Tangerang-Kabarmetro.co
Seorang pekerja dilaporkan mengalami kecelakaan kerja hingga mengakibatkan cacat anatomis berupa kehilangan jari. Peristiwa ini memicu sorotan terhadap dugaan pelanggaran ketenagakerjaan oleh PT Solusindo Bersama Mulya.
Berdasarkan informasi yang dihimpun, kecelakaan terjadi saat pekerja tengah menjalankan aktivitas kerja. Namun, korban diduga tidak mendapatkan perlindungan yang layak, termasuk tidak didaftarkan dalam program BPJS Ketenagakerjaan.
Pengawas ketenagakerjaan telah mengeluarkan penetapan resmi yang mewajibkan perusahaan membayarkan santunan kecelakaan kerja, Hingga kini, kewajiban tersebut dilaporkan belum dipenuhi secara maksimal.
Selain itu, perusahaan juga diduga melakukan pelanggaran lain berupa pembayaran upah di bawah ketentuan Upah Minimum Regional (UMR).
Ketua Gerakan Mahasiswa Tangerang, Aditya, menilai kasus ini merupakan bentuk nyata kelalaian perusahaan dalam memenuhi kewajiban terhadap pekerja.
“Ini bukan sekadar kecelakaan kerja, tapi ada pelanggaran serius.

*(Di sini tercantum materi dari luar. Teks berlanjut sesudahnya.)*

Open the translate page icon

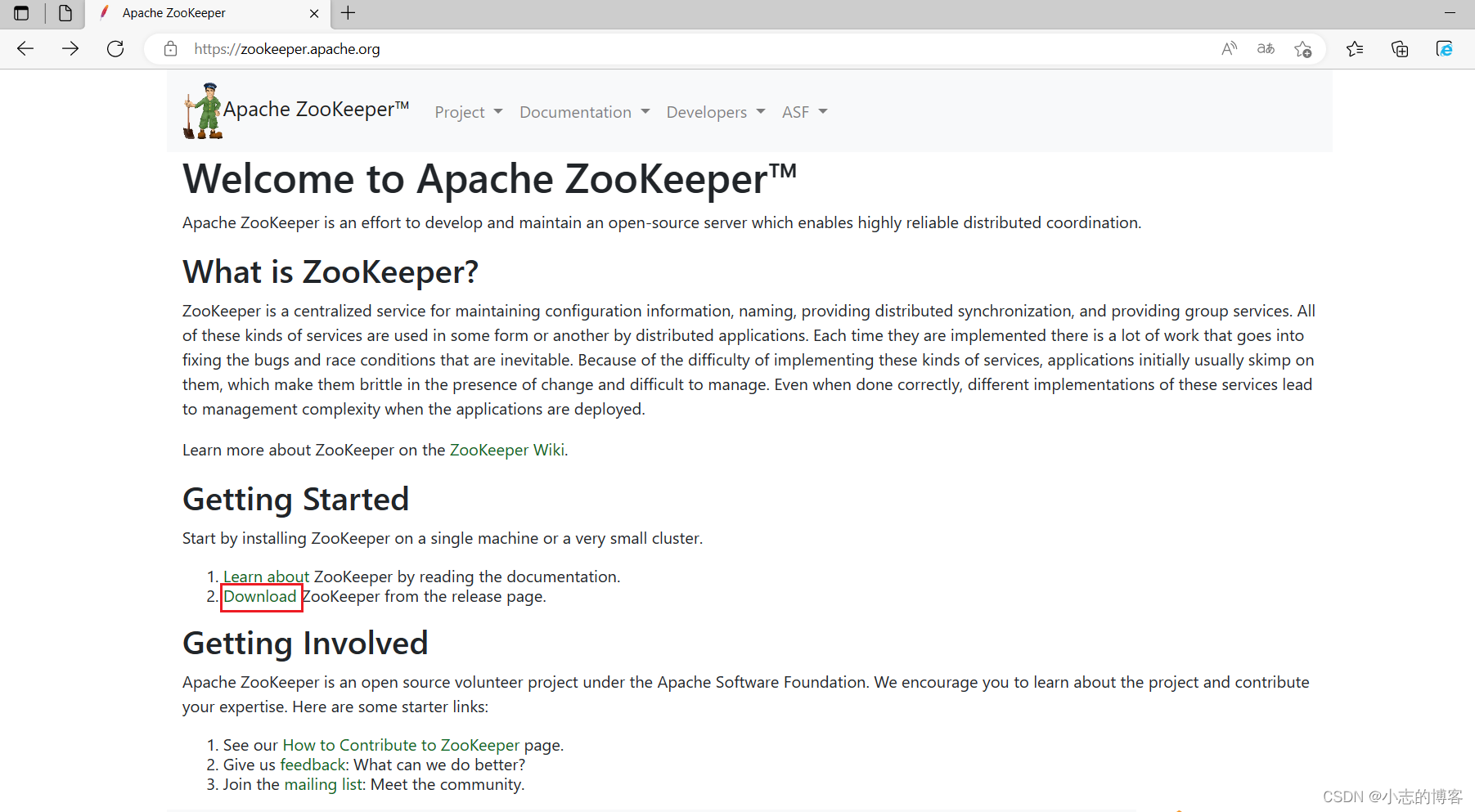pyautogui.click(x=1265, y=48)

Pekerja tidak didaftarkan BPJS, santunan tidak dibayarkan, bahkan ada dugaan upah di bawah UMR. Ini jelas merugikan pekerja,” ujar Aditya saat dimintai keterangan.
Ia juga menegaskan bahwa pihaknya akan mengawal kasus ini hingga tuntas, termasuk mendorong adanya langkah tegas dari pemerintah.
“Kami akan terus mengawal dan tidak menutup kemungkinan akan melakukan aksi unjuk rasa jika perusahaan tidak segera memenuhi kewajibannya,” tegasnya.
Sejumlah pihak menilai kasus ini mencerminkan lemahnya penerapan keselamatan dan kesehatan kerja (K3) serta rendahnya kepatuhan terhadap regulasi ketenagakerjaan.
Hingga berita ini diturunkan, pihak PT Solusindo Bersama Mulya belum memberikan pernyataan resmi terkait insiden tersebut.